> Exercise directions
Scan the entries below and count the lines holding the string "computer". Supply only the number.

(Extracted records)
------------------------------------------------
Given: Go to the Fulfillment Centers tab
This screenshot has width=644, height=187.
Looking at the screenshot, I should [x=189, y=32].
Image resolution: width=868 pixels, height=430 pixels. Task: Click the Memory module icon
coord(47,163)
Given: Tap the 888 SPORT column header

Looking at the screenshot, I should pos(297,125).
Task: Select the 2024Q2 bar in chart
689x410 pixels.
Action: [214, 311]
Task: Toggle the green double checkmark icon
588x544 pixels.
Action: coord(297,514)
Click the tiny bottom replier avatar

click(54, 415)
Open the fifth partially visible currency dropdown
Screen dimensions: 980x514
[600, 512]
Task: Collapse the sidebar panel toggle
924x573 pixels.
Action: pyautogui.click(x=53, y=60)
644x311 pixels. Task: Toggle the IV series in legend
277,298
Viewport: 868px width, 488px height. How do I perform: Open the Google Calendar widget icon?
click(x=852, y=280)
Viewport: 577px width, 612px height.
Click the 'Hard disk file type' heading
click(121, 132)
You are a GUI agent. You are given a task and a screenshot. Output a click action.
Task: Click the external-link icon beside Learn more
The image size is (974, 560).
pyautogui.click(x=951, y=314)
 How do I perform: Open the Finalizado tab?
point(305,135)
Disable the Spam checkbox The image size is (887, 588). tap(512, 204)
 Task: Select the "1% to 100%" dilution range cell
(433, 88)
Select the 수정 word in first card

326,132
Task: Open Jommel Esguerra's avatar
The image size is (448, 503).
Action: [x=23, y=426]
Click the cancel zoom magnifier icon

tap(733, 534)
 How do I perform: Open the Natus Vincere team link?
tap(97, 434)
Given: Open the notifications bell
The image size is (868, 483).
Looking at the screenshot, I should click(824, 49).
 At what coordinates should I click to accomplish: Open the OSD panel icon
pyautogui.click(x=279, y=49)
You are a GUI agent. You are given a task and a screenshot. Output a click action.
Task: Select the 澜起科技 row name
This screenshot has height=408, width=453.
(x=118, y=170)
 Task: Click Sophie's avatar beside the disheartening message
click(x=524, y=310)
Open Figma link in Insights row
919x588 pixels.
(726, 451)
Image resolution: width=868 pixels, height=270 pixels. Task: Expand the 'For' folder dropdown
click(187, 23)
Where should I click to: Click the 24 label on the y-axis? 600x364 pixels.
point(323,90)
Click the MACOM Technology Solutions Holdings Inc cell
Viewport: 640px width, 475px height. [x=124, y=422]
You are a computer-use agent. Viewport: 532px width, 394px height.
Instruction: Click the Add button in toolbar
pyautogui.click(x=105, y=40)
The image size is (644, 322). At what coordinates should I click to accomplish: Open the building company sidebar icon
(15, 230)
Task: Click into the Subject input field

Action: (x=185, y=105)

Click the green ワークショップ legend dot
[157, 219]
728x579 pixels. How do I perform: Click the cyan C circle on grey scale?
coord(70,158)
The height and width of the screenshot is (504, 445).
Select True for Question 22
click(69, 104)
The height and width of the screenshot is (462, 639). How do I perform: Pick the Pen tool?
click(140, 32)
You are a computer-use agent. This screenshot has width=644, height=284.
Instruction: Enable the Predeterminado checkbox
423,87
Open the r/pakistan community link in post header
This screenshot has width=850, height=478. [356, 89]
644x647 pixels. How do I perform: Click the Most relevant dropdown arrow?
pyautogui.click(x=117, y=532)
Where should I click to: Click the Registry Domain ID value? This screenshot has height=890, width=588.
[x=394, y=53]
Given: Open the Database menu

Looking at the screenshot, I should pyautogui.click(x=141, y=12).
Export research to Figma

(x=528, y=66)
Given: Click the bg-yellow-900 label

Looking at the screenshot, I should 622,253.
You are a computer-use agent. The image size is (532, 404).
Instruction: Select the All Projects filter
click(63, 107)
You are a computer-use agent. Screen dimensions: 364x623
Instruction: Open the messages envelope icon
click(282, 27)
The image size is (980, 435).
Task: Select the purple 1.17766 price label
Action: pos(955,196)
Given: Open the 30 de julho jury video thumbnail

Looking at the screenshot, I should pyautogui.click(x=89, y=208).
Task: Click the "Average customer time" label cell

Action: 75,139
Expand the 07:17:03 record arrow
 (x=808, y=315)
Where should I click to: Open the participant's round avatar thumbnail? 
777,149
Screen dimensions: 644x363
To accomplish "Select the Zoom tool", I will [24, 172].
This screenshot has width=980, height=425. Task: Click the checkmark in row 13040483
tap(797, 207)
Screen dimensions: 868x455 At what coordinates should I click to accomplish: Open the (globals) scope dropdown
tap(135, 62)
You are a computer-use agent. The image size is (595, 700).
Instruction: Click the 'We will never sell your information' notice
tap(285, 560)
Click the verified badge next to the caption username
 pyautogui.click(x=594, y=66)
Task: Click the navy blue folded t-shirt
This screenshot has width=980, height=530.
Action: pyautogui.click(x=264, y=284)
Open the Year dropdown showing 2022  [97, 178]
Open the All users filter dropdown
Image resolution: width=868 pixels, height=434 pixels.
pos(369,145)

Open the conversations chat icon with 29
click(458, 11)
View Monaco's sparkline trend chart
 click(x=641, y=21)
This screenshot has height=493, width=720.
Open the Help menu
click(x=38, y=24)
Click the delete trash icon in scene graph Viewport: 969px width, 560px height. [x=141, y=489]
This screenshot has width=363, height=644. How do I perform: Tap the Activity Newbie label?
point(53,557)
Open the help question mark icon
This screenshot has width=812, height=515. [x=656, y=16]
------------------------------------------------
> Your solution
5